The rover of Curiosity has already made history after covering more ground on another planet and helping scientists rebuild the geological history of Mars. Although it moves more than 12 miles (almost 20 kilometers), Curiosity has been hanging around the Vera Rubin Ridge for more than one year. It is getting ready to move, but NASA took the time to lose weight for the first time.
The new selfie of curiosity shows the rover sitting on the field of rusted color, looking at the camera with his "head." What we usually think is that the head of the car is actually a home for Mastcam and ChemCam instruments. The horizon fog is due to a local dust storm, nothing more serious than the world event that probably caused the destruction of the Opportunity rover last year. NASA was made with the selfie on January 15, but this is actually a compound of many images like all the jewels of Curiosity.
The image shows that curiosity still looks pretty good after more than six years on the red planet. It's a little dusty, and you can see damage to the wheels of unexpectedly acute Martian rocks. Still, NASA expects Curiosity to continue to truck for years.

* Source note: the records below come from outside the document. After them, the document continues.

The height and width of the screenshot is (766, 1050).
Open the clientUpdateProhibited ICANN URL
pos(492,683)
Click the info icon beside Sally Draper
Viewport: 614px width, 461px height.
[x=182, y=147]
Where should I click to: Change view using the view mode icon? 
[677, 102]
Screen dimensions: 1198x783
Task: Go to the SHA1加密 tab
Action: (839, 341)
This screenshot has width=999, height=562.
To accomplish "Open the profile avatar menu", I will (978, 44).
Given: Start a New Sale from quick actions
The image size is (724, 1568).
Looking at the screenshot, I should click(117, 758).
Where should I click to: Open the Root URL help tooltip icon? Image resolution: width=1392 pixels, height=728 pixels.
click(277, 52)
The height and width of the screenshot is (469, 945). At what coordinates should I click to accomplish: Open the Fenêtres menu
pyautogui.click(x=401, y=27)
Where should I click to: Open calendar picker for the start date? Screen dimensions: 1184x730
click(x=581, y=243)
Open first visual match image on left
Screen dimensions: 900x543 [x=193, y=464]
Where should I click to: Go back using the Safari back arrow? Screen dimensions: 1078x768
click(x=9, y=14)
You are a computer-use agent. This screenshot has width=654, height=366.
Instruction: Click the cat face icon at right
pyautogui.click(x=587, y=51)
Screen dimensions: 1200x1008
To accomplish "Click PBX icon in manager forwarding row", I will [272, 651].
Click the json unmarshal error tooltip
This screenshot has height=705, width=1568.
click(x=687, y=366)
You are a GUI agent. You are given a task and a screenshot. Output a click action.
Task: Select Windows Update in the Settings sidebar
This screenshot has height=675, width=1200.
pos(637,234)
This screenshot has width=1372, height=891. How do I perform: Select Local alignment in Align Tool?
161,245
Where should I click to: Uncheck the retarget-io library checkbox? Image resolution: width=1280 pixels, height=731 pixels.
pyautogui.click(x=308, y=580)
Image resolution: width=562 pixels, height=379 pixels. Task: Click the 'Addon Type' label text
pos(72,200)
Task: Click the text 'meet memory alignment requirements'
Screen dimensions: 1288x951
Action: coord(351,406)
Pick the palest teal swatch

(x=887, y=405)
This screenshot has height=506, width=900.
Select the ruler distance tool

NASA uses the Mart Hand Lens Imager (MAHLI) to make these photos. It captures true color images at a resolution of 1600 x 1200. The image published by NASA is much larger than that, since it is sewn through 57 different frames. That's why the final image has such an amazing detail, and you can not see the MAHLI arm anywhere. NASA has just used all the frames to trim the weapon, making it look like someone is next to the rover and took a picture.
Vera Rubin Ridge was the 19th Curiosity Simulation site on Mars. You can see the small hole of "Rock Hall" directly in front of the rover. Now, the rover takes his drill to a "clay unit" located south of the ridge. Clay minerals may contain clues that help us learn more about the ancient lakes that once covered the land around Mount Sharp.
You can see a larger version of the new Curiosity selfie here, and you can take the full resolution version on the NASA site. It has 23 MB and about 10,000 square pixels. You should be able to trim it to any size you want, but NASA also has some preloaded paper downloads in common resolutions.